The special counsel's filing said that Cohen has "gone to significant lengths to assist the Special Counsel's investigation. He has met with the [special counsel's office] on seven occasions, voluntarily provided the SCO with information about his own conduct and that of others on core topics under investigation by the SCO, and committed to continuing to assist the SCO's investigation."

Read the special counsel's memo here:

However, the U.S. attorney's office took a dimmer view of Cohen's cooperation than the special counsel did. According to the U.S. attorney's filing, for the crimes committed by Cohen, 51 to 63 months is within the sentencing guideline. It referred to Cohen's crimes as reflecting "extensive, deliberate, and serious criminal conduct." 

His actions, the filing said, "suggest that Cohen relished the status of ultimate fixer – a role that he embraced as recently as May 2018."

The offenses committed by Cohen, the U.S. attorney said, "reveal a man who knowingly sought to undermine core institutions of our democracy."

The filing found that Cohen deserved a substantial sentence not only for his actions during the Trump campaign and for lying to Congress, but for personal criminal actions such as engaging in tax fraud. The U.S. attorney further claimed in the filing that though Cohen had met with their office twice, he did not offer his full cooperation.

"Within the confines of the SCO investigation itself, the Office does not dispute that Cohen's assistance to the SCO was significant. But because Cohen elected not to pursue more fulsome cooperation with this Office, including on other subjects and on his own history, the Office cannot assess the overall level of Cohen's cooperation to be significant," the filing said about why a more lenient sentence in exchange for cooperation was being offered.

During the campaign, Cohen made hush money payments to two women who claimed to have had affairs with Mr. Trump. He admitted in a Manhattan federal court in August that he had done so at the direction of Mr. Trump. The filing said that Cohen's actions during the campaign were counter to American values of "transparency," and that he "deceived the voting public by hiding alleged facts that he believed would have had a substantial effect on the election."
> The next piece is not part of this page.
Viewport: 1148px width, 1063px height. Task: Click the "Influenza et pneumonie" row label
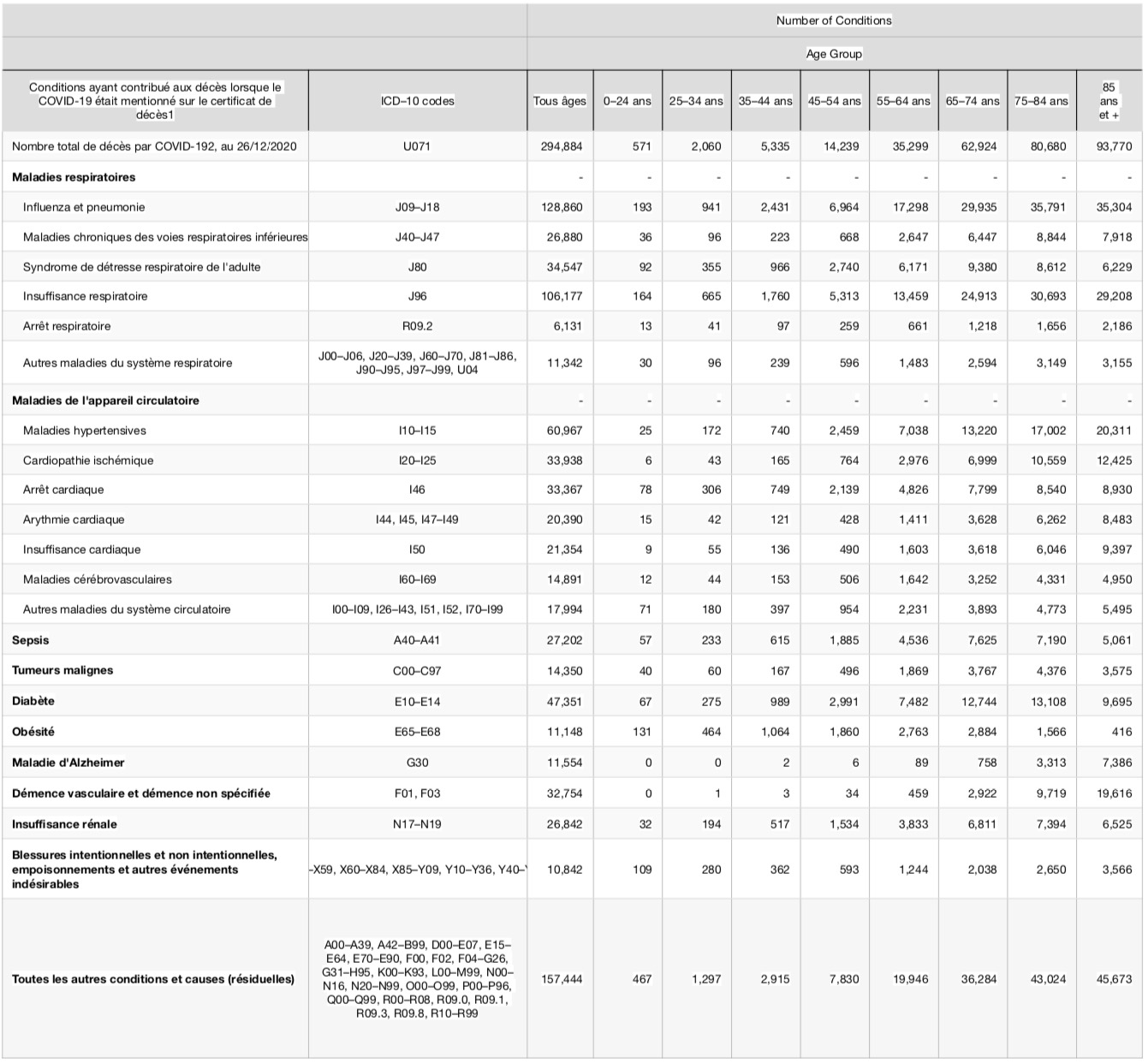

"After cheating the IRS for years, lying to banks and to Congress, and seeking to criminally influence the Presidential election, Cohen's decision to plead guilty - rather than seek a pardon for his manifold crimes - does not make him a hero," the filing concluded.

In a tweet appearing to refer to the various memos released Friday night, Mr. Trump wrote, "Totally clears the President. Thank you!"
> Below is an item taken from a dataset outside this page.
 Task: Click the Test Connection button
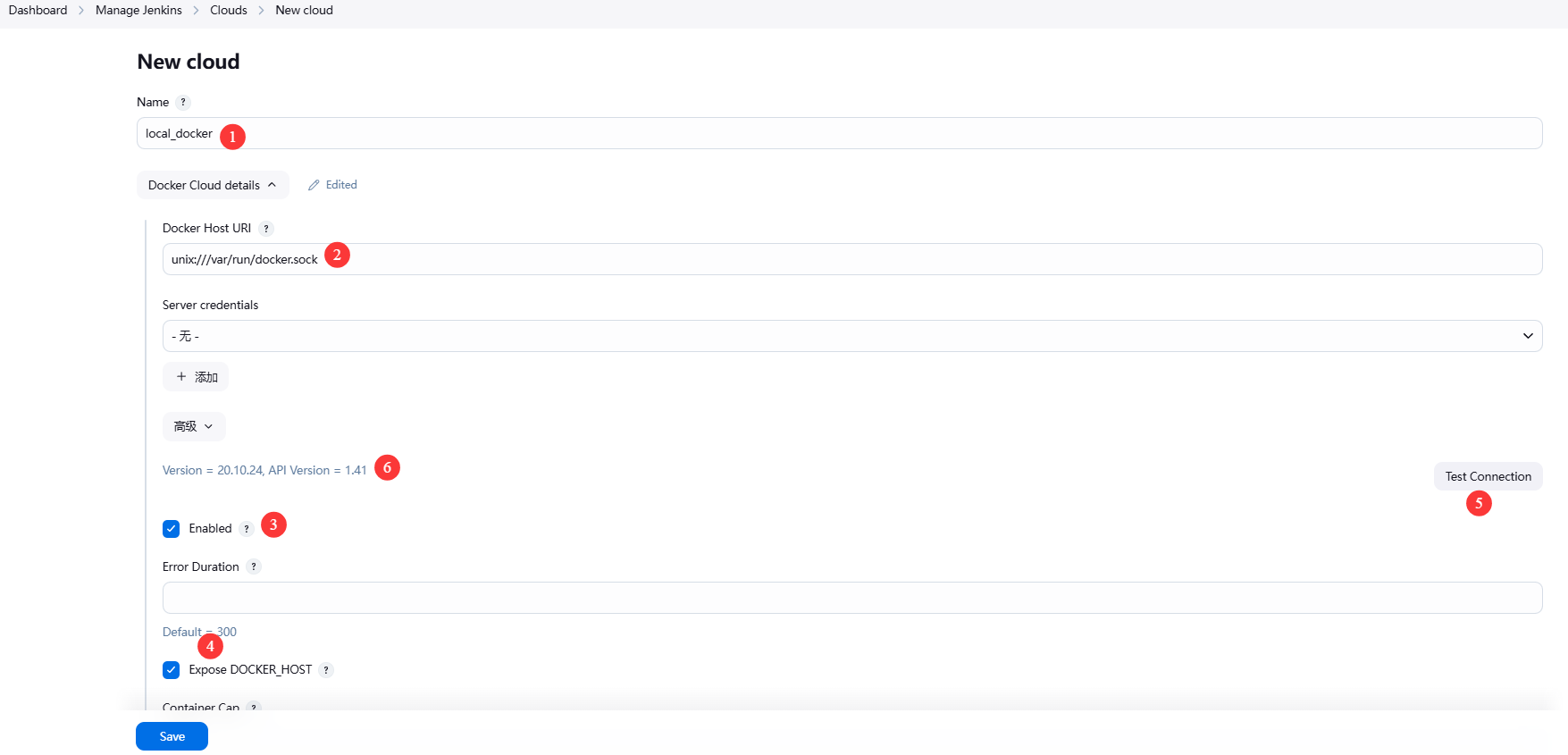(1488, 476)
In a statement, Press Secretary Sarah Sanders said that the "government's filings in Mr. Cohen's case tell us nothing of value that wasn't already known."

"Mr. Cohen has repeatedly lied and as the prosecution has pointed out to the court, Mr. Cohen is no hero," she said.
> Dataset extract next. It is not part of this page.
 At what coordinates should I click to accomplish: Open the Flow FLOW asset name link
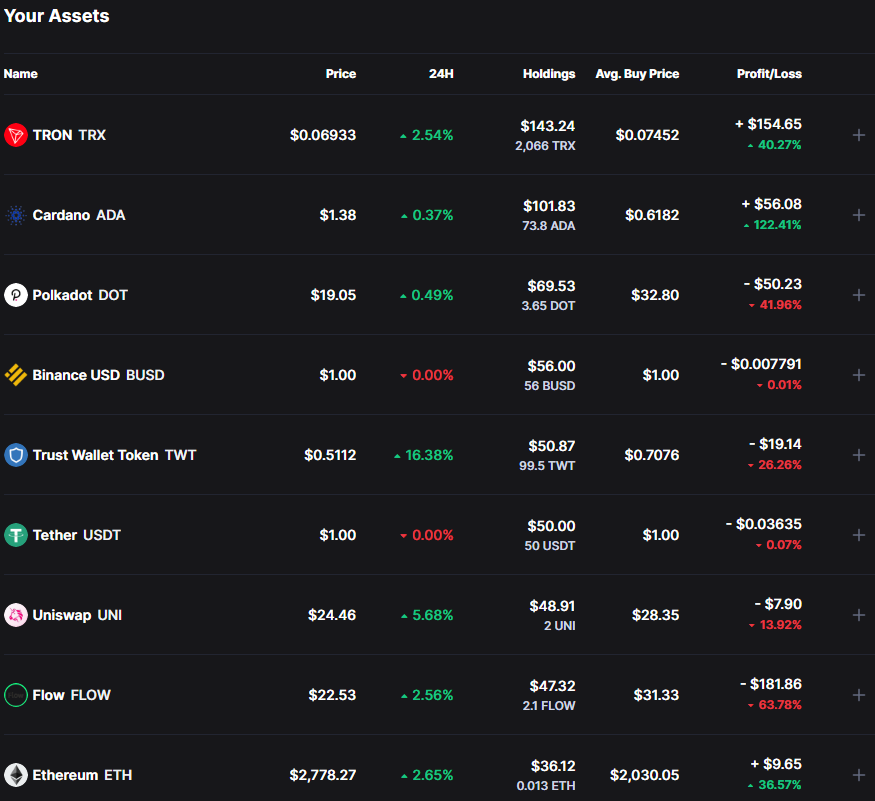click(71, 695)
Read the U.S. attorney's memo here:

Lawyers for Cohen argued in court papers filed in New York last week that the 52-year-old former personal lawyer for Mr. Trump should not have to serve time in prison for his crimes, citing extensive cooperation with the special counsel and New York investigators. 

They pointed out that he has met with Mueller's team seven times for interviews -- even before he pleaded guilty in August to campaign finance and fraud charges -- all the way through November. 

Cohen entered another guilty plea last week, admitting that he lied to Congress about developing a Trump Tower project in Moscow. He had initially said that the project died in January 2016, before admitting last week that he had continued to pursue it through June 2016. At that point, Mr. Trump had clinched the Republican nomination for the presidency.

Cohen has asked that his sentencing take place as scheduled on Dec. 12, so that he can return to providing for his family.